Lesson video

Hello, my name is Dr.

Rowlandson and I'll be guiding you through today's lesson.

Let's get started.

Welcome to today's lesson from the unit of numerical summaries of data.

This lesson is called Statistical Problems with Statistical Summaries, and by end of today's lesson, we'll be able to choose appropriate statistical measures to explore a statistical problem.

Here are some keywords that you may already be familiar with and I'll be using again during today's lesson.

This lesson contains two learn cycles and the first learn cycle we'll be focusing on problems with statistical measures based on the data, and the second learn cycle, we focus on choices, choosing statistical measures based on the context of the data.

But let's start now with problems with statistical measures based on the data.

Here is a data handling cycle, the steps that someone may take when they are completing a data investigation.

At some point during that data handle investigation, after you've decided what it is you wanna investigate, you've collected your data and you've organised it, the next step is to decide how precisely you want to analyse that data.

And this is what today's lesson is going to focus on.

Now during maths lessons, we sometimes use small datasets while we are learning a new statistical process of some kind.

That way we can practise that process on a small dataset before trying to apply it to a much larger dataset.

In data investigations, we may find ourselves working with large datasets, and the problem with large datasets is that it can be very difficult to get a sense of what the data is telling us.

This is because there's just so much information to try and look at it all just with yourself and your eyes and you try and get some sort of meaning out of it can be quite difficult.

For example, here we have some data taken from the Met Office.

It shows the total rainfall per month in millimetres for two regions in the UK, Cardiff and Stornoway.

The data is only taken from two years, 2021 and 2022, which is why there are 24 numbers for each region.

Look at these numbers, because it's a big set of numbers for each region, it's quite difficult to get any kind of meaning or comparison out of these things just by looking at the numbers.

For example, it's not obvious which region gets more rainfall.

We could probably figure it out by looking really carefully at all, but it's not obvious which one gets more rainfall and it's not obvious in which region the amount of rainfall is more varied, for example.

And this is only data from two years.

If we had used data from 1942, which is where the dataset originally starts from, all the way up to 2022, there would be 960 numbers in each dataset.

So looking at those numbers in their entirety is quite difficult for us to do.

This is where statistical summaries can come in handy.

Statistical summaries can be used to represent an entire dataset with just a small amount of information.

Statistical summaries make it easier to make comparisons or draw conclusions from that data because you're just focusing on a small amount of information, rather than trying to process the entire dataset in one go, for example, rather than showing all 960 data points for Cardiff and Stornoway, I could present this summary.

The mean rainfall per month in Cardiff is 91.

3 millimetres, whereas the mean rainfall in Stornoway is 105.

7 millimetres.

With just having one number for each region, we can now make a bit more of a comparison between the data of these sets.

It is now much easier to see that Stornoway got more rainfall on average than Cardiff did during these years.

Statistical summaries may include averages and measures of spread for datasets.

An average is a single number that expresses the central or typical value of that set of data.

And averages may include the mean, which is calculated by adding up all the data points and then dividing by the number of data points.

Averages include the median, which is the most central or middle piece of data, or an average might be the mode, which is the data value which has the highest frequency in a set.

So those are averages.

And measures of spread on the other hand, spread of a dataset can be measured using the range, which is done by subtracting the lowest value from the highest value.

It tells you how far apart those extreme ends of a dataset are.

For example, the statistical summaries below are based on weather data from the Met Office for two regions in the UK.

The data here is about maximum daily temperatures from 1957 to 2022, for these two places here.

We have the median maximum daily temperature and the range in the maximum daily temperatures.

Looking at this data summary of these two regions, which town tends to be warmer and in which town are the temperatures more consistent?

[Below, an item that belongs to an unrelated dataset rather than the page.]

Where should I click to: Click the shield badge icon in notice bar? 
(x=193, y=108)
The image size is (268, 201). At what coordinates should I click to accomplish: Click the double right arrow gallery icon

Pause the video, have a think, and press play when you're ready to continue.

Based on these statistical summaries, if we look at the median, which is an average, we can see that Heathrow tends to be warmer than Armagh.

That doesn't necessarily mean that every single day in Heathrow is always warmer than every single day in Armagh, it might be warmer one way or the other, but, generally overall, it tends to be warmer in Heathrow because the median is higher.

And in which town are the temperatures more consistent? Well, if the data has a big range, it means there's a great difference between the warmest maximum daily temperature and the coldest maximum daily temperature.

Whereas if it has a small range, it means that those two extremes of the data point, dataset are closer together and more consistent.

So we're looking for one with the smallest range, and that means in Armagh, the temperatures tend to be more consistent, more closer together than Heathrow.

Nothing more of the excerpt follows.